Work item ->
The line holding "Task: Open the Bricks footer link" is the last one to output; start at the first line of the data, keep every line in between exactly, and leave out pictures.

Collected data ->
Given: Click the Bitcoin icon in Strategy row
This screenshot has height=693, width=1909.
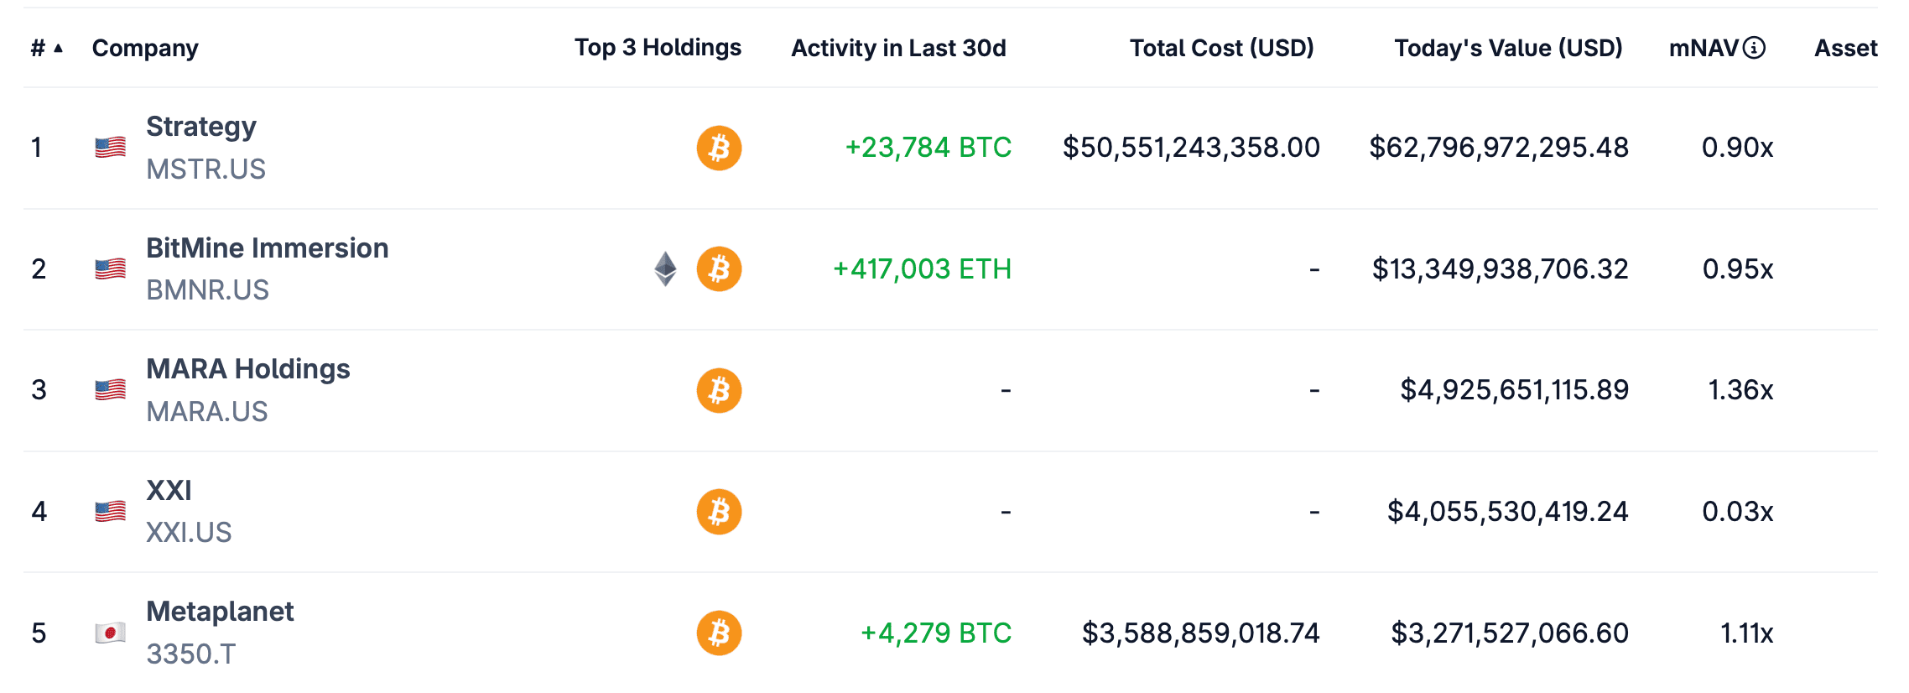Looking at the screenshot, I should (719, 149).
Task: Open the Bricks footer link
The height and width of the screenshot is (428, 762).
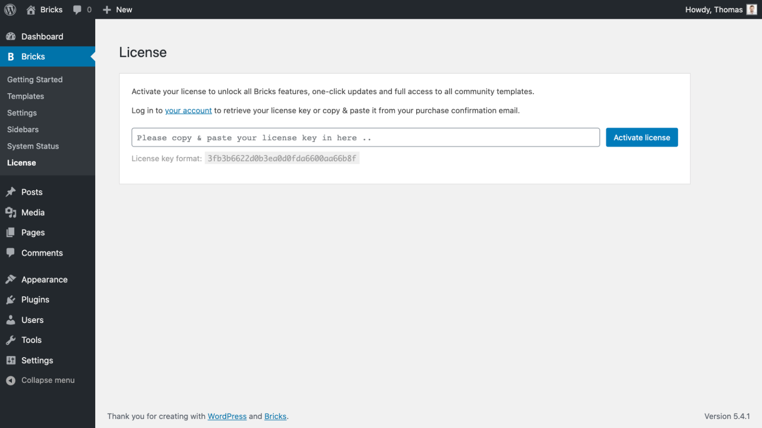Action: pyautogui.click(x=275, y=416)
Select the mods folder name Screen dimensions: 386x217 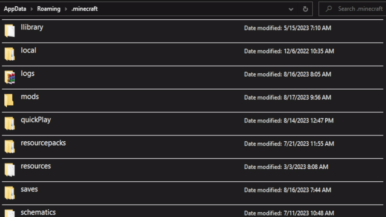point(30,96)
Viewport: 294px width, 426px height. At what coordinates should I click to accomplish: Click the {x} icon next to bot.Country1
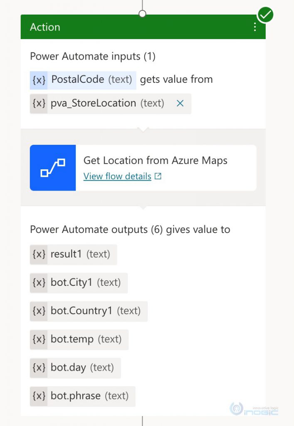coord(38,311)
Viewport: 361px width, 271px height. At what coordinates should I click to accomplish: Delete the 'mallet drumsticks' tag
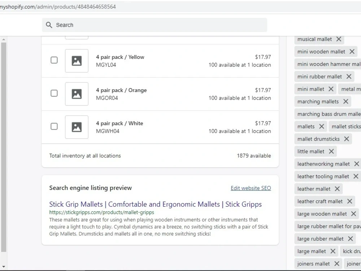347,139
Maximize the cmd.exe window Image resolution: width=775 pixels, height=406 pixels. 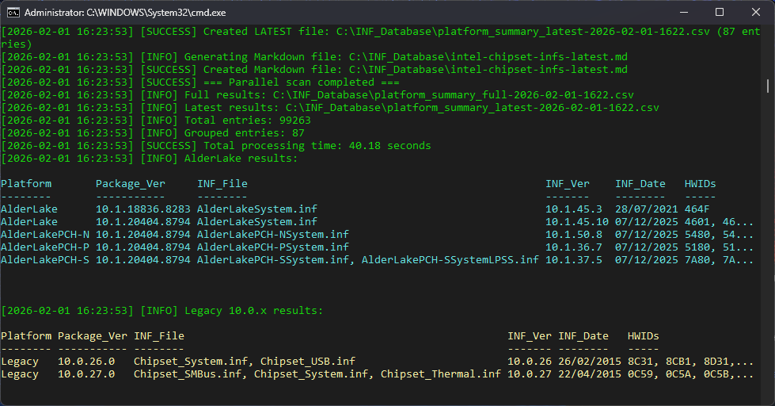coord(719,13)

Written answer ->
Given: Click the Bitcoin icon in Strategy row
This screenshot has height=693, width=1909.
Looking at the screenshot, I should (719, 149).
Task: Open the Bricks footer link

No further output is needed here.